For some Venetians, the rising number of cruise ships that disgorge 2 million passengers a year have become a symbol of their slow strangulation by tourism.

The ships, some of them 300 yards long and 60 yards high, dwarf the Byzantine merchants’ houses, grand palaces, churches, and canals that make up Venice.

Critics claim they churn up mud and silt, emit air pollution, and bring a jarring touch of Las Vegas to a city that boasts some of the world’s most exquisite art and architecture.

But the cruise ship industry says it creates thousands of jobs and brings in huge amounts of revenue – passengers spend around €150 million a year in Venice and the ships buy millions of euros’ worth of supplies from local contractors. Together that represents 20 percent of the city’s economy.

“The cruise ships are indispensable to the economy of Venice,” says Massimo Bernardo, the president of “Cruise Venice,” a pro-cruising lobby group that held an open day in the city’s sprawling passenger terminal this week to fight back against its critics.

“It is a unique spectacle to see Venice from the deck of a big ship. More than 2 million passengers do it every year, and they go home and act as ambassadors for the city, telling their friends about what they’ve seen.”

It is not hard to find Venetians who agree with him, especially those employed by tourism.

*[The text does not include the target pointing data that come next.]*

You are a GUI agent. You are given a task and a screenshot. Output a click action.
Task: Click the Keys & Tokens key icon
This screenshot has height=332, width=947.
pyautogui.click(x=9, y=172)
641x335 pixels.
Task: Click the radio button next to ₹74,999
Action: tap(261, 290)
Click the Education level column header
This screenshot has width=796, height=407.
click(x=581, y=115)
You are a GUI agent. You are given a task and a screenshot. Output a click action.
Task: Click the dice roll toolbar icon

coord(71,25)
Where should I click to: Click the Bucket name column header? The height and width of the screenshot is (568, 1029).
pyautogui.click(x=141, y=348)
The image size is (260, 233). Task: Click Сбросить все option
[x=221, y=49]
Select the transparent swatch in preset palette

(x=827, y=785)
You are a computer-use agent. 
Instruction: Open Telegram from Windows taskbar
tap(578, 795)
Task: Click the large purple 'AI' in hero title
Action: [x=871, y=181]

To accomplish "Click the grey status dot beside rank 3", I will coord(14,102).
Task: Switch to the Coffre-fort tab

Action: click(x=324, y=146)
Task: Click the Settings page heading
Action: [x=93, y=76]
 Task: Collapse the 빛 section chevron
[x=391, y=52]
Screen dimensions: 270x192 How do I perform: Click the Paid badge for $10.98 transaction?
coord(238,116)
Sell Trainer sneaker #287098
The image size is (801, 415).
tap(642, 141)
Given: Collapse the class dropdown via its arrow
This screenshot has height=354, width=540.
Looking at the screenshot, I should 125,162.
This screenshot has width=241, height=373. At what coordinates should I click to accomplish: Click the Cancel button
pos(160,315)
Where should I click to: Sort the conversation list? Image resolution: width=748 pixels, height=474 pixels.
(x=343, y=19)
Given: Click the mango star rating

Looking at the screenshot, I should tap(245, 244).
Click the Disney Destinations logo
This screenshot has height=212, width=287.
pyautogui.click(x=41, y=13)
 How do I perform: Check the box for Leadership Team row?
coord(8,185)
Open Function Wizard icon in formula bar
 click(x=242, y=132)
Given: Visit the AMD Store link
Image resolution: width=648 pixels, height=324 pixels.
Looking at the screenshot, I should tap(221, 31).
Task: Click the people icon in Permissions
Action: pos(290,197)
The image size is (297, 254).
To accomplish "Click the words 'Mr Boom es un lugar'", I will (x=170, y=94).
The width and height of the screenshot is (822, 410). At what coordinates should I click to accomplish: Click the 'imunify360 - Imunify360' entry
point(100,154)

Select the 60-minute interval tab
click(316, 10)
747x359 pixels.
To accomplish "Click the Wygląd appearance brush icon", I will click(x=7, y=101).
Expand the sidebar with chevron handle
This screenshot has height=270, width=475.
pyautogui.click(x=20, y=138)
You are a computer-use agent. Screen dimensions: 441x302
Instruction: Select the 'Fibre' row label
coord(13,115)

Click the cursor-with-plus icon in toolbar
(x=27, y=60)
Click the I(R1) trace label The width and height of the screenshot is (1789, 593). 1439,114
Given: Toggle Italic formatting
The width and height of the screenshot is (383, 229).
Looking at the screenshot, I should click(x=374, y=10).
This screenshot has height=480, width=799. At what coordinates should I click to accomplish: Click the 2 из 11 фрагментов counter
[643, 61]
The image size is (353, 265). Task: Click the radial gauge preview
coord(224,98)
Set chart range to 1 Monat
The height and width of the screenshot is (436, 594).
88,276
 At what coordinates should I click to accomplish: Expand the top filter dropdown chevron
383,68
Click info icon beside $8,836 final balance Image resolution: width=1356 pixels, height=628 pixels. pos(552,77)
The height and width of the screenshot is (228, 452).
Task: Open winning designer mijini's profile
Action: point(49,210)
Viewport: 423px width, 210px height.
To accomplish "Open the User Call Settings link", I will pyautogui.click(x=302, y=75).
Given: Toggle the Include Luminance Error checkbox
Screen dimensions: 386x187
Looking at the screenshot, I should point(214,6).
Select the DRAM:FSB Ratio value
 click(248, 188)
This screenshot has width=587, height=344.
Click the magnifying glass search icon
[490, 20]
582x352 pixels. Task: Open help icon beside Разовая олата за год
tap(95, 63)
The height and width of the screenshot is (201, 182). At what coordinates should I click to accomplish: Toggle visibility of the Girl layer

“The ships bring in money and thousands of people depend on them for their jobs,” says Cristiano Rosso, who runs a tourist trinket stall on the Grand Canal selling model gondolas, Carnival masks decorated with glitter and feathers, fridge magnets, and T-shirts.

With a 440 percent boom in the cruise ship industry in the past 15 years, and the number of ships docking in Venice up from 200 in 1997 to 655 last year, the battle for Venice’s soul will only intensify.